Nominations Committee

Terms of Reference Development Bank of Wales Group (“the Group”)  Nominations Committee

Constitution     

1.) The Board of Directors of Development Bank of Wales plc (“the board”) hereby resolve to establish a Committee of the Board to be known as the Development Bank of Wales Group Nominations Committee.

 

Membership and attendance     

2.) The Committee shall comprise all the non-executive directors of Development Bank of Wales plc.  

3. ) Only members of the committee have the right to attend committee meetings, however other individuals may be invited to attend for all or part of any meeting as and when appropriate.

4.) The Chairman of the Committee should be either the Chairman of the Board or in his absence an alternate non-executive director.  When considering the appointment of the Chairman of the Board the Senior Independent Director will chair the Committee.

5.) The Committee may form subcommittees as required from time to time to manage specific nominations and where appropriate members may be co-opted to sit on interview panels.

6.) The Company Secretary or their nominee shall act as the Secretary to the Committee.

 

Frequency of meetings and quorum     

7.) The Committee shall meet at such times as the Chairman of the Committee shall require. Where possible, meetings should be time-tabled to coincide with Board meetings so that attendance is maximised.

8.) A meeting of the Committee may be called by any member of the Committee or by the Company Secretary or on the instruction of the Board.

9.) The Committee shall have a quorum of three.

10.) Notice of each meeting of the Committee, confirming the venue, time and date together with an agenda of items to be discussed shall be forwarded to each member of the Committee not less than 5 days prior to the date of the meeting.

11.) The meetings and proceedings of the Committee shall be regulated in accordance with the provisions of the Articles of Association of the Company.

12.) The Chairman of the Committee shall attend the AGM to respond to any questions on the Committee’s activities.
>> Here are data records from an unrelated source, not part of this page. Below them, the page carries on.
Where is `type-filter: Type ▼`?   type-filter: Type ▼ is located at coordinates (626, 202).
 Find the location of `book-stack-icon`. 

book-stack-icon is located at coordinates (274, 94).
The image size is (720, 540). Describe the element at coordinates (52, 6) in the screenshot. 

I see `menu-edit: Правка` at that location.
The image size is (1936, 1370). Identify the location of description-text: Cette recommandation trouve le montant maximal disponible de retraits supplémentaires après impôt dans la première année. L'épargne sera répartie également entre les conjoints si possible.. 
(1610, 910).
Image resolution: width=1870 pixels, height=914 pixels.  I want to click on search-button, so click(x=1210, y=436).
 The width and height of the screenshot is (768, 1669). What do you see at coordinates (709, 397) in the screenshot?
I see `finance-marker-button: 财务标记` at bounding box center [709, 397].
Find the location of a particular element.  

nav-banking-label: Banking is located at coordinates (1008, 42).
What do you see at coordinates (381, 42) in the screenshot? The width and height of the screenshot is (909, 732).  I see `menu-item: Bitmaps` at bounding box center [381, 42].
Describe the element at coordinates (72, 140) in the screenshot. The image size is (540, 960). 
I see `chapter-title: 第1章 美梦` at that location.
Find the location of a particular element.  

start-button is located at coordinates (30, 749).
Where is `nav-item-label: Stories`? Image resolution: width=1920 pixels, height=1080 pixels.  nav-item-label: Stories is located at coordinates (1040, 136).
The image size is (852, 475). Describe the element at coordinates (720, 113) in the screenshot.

13.) The Committee is an advisory body with no powers other than those expressly referred to below.

 

Duties     

14.) The Committee shall:

  • Meet at least once a year to review the structure, size and composition of the Board and make recommendations to the Board; 
  • Establish the criteria for identifying and nominating candidates for the approval of the Board, to fill Board vacancies when they arise as well as put in place plans for succession, in particular of the CEO and Executive Management Team;
  • Establish the process of recruitment for the posts of Executive, Non-Executive Directors, Chairman and the CEO in accordance with the Management Arrangement agreed from time to time between the Company and the Welsh Ministers acting through the Welsh Government; 
  • Make recommendations to the Board on the re-appointment of the Chairman and Non-Executive Directors whose term of appointment is due to come to an end; 
  • Make recommendations to the Board for the continuation (or not) in service of any director who has reached the age of 70; 
  • Assist the Chairman of the Board as required with board annual performance reviews; and
  • Periodically review the adequacy of its Terms of Reference and recommend any changes to the Board.

15.) The Committee shall have the power to employ the services of such advisors as it deems necessary to fulfil its responsibilities. Procurement of such advice should be channelled through the Company Secretary.